I know this professionally from being at the bedside of so many sick folks through my life. Suddenly outside concerns, world events, the things that used to get people all riled up melt away like butter left on the stove top. They just aren’t important anymore.

Now plenty of things are still important, but they are generally the things near at hand: Can I breathe? Am I able to walk, take care of myself, live without pain? Does my food have taste any more? Is my closest circle of friends still present (not the folks on the periphery)?

If your condition is chronic and goes on forever then it wears your pencil down to a nub. It’s hard for the world not to shrink to the outlines of your own body. That’s what you worry about 95% of the time. It’s a spiritual challenge to overcome that and move toward the bigness that has nothing to do with the material world around you as much as the galaxies of space within your own mind. Of course, that includes drawing near to death, the great passage. Lots of traveling to do.

Though my recent illness was highly annoying I knew that it would be temporary. A week is a week and I can get through another day knowing relief is on the way sometime soon. My world can be as small as it needs to be for a while. But what about those for whom the future portends more of the same, no end to … this? My heart goes out to them today.
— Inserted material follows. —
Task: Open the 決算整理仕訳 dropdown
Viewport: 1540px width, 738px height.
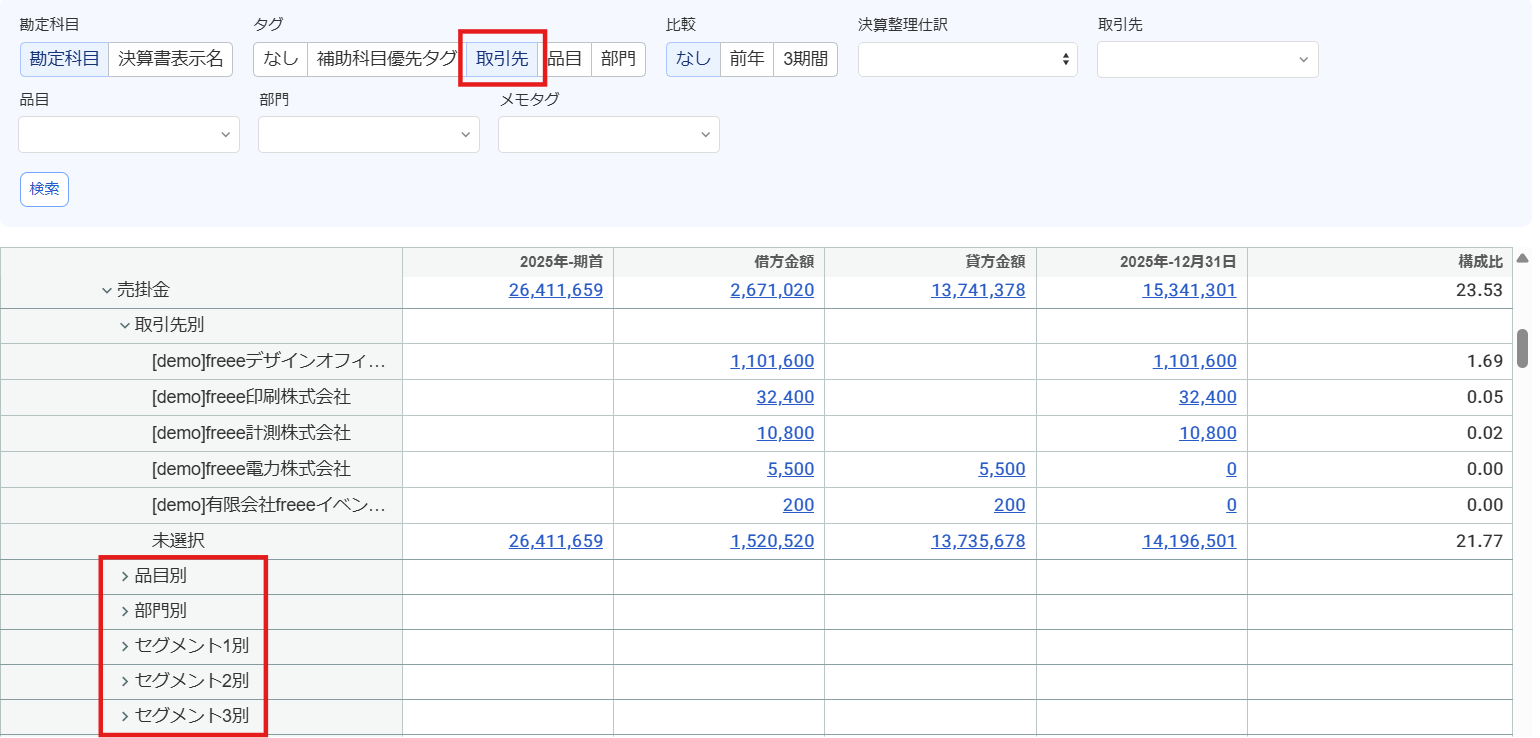Action: coord(968,59)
If, as some of the spiritual masters have said, illness reminds us of our mortality and every time we get sick that flashes through some passage way our subconscious selves, then I’m reminded. Now to living on the other side of that, living with the reminder that we’re not forever but that each day is precious, because it really is.

Comments
  1. Don Lanier says:

    Yes, illness has a way of reminding us of our mortality. Thanks for bringing that home once more. I write now as we sit frozen out of our normal world of church and friends and mobility.

    We saw the movie “Upside” recently based on the real life experiences of a man paralyzed from the neck down. How can anyone find a reason to live when you have to find someone to change your catheter? Or, other such daily functions.

    But apparently he did…and there-in lay an inspiration I’ll need for my next pity party.

  2. janice henson says:

    Chronic illness “wears your pencil down to a nub.” That is so true.